Dunne, J. W. - An Experiment with Time – Going out of body in a dream to see the time
Type of Spiritual Experience
The composer has gone out of body and seen the watch, and then constructed a dream around the event
A description of the experience
AN EXPERIMENT WITH TIME BY J. W. DUNNE [SECOND EDITION]
It occurred in 1898, when I was staying at an hotel in Sussex. I dreamed, one night, that I was having an argument with one of the waiters as to what was the correct time. I asserted that it was half -past four in the afternoon : he maintained that it was half -past four in the middle of the night.
With the apparent illogicality peculiar to all dreams, I concluded that my watch must have stopped ; and, on extracting that instrument from my waistcoat pocket, I saw, looking down on it, that this was precisely the case. It had stopped — with the hands at half -past four. With that I awoke.
The dream had been a peculiar one (in ways which have nothing to do with this book), and the net result of it all was that I lit a match to see whether the watch had really stopped. To my surprise it was not, as it usually is, by my bedside. I got out of bed, hunted round, and found it lying on the chest of drawers. Sure enough, it had stopped, and the hands stood at half-past four.
The solution seemed perfectly obvious. The watch must have stopped during the previous afternoon. I must have noticed this, forgotten it, and remembered it in my dream. Satisfied on that point, I rewound the instrument, but, not knowing the real time, I left the hands as they were.
On coming downstairs next morning, I made straight for the nearest clock, with the object of setting the watch right. For if, as I supposed, it had stopped during the previous afternoon, and had merely been rewound at some unknown hour of the night, it was likely to be out by several hours.
To my absolute amazement I found that the hands had only lost some two or three minutes — about the amount of time which had elapsed between my waking from the dream and rewinding the watch.
This meant, of course, that the watch had stopped at the actual moment of the dream. The latter was probably brought about by my missing the accustomed ticking. But — how did I come to see, in that dream, that the hands stood, as they actually did, at half -past four?

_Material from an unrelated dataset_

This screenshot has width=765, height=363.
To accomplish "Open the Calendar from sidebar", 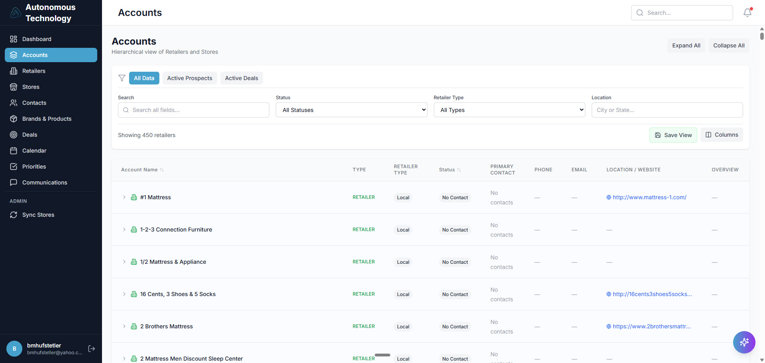I will 33,151.
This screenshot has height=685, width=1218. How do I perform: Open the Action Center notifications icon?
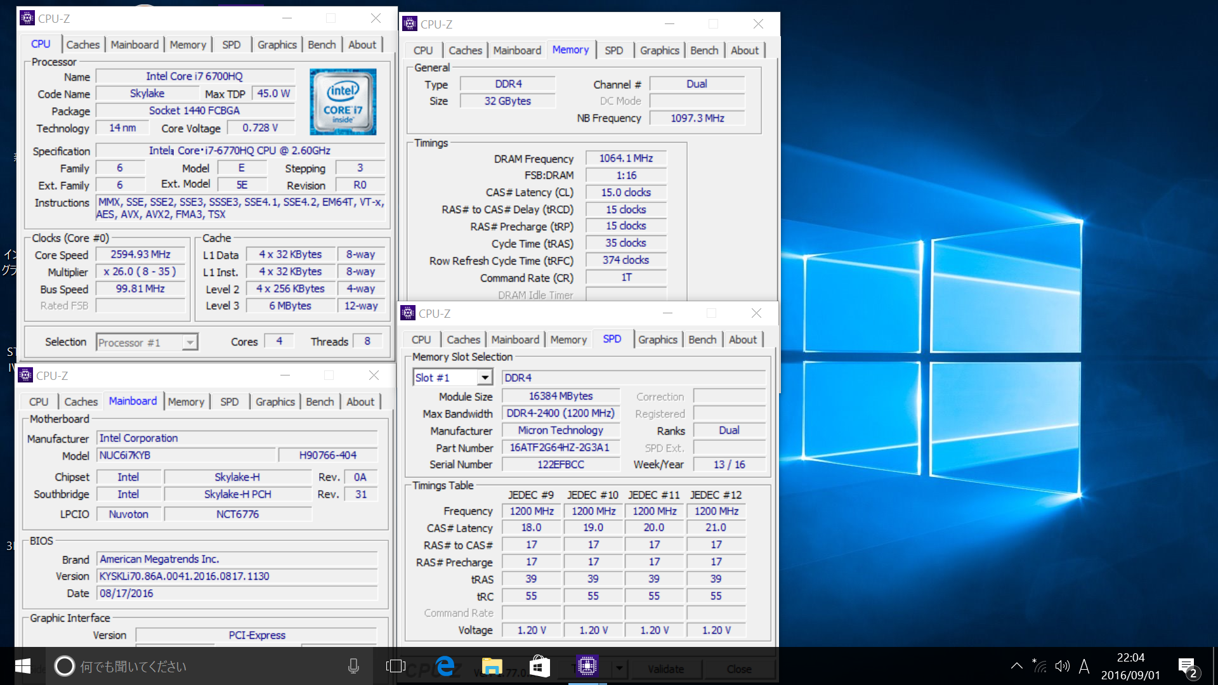coord(1187,667)
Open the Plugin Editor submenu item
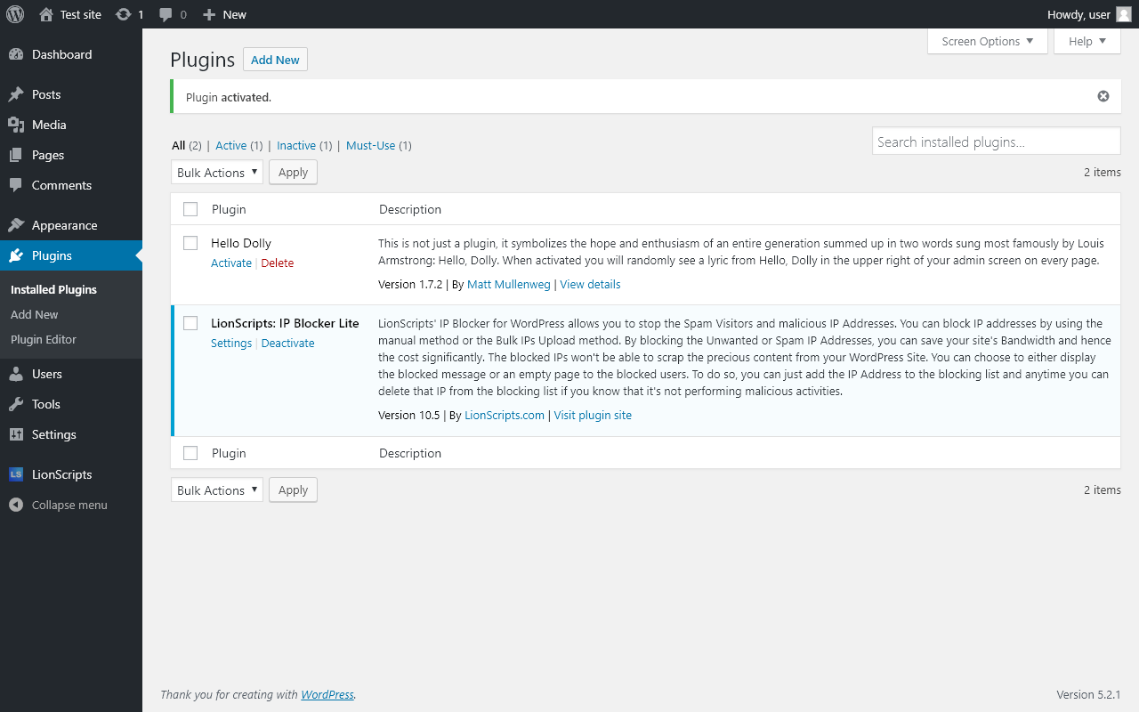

If anyone else had told me such a tale I should probably have replied that he had dreamed the whole episode, from beginning to end, including the getting up and re-winding. But that was an answer I could not give to myself. I knew that I had been awake when I had risen and looked at the watch lying on the chest of drawers.
Yet, what was the alternative? " Clairvoyance" — seeing across space through darkness and closed eyelids?
Even supposing that there existed unknown rays which could effect that sort of penetration, and then produce vision, — which I did not believe, — the watch had been lying at a level above that of my eyes. What sort of rays could these be which bent round corners?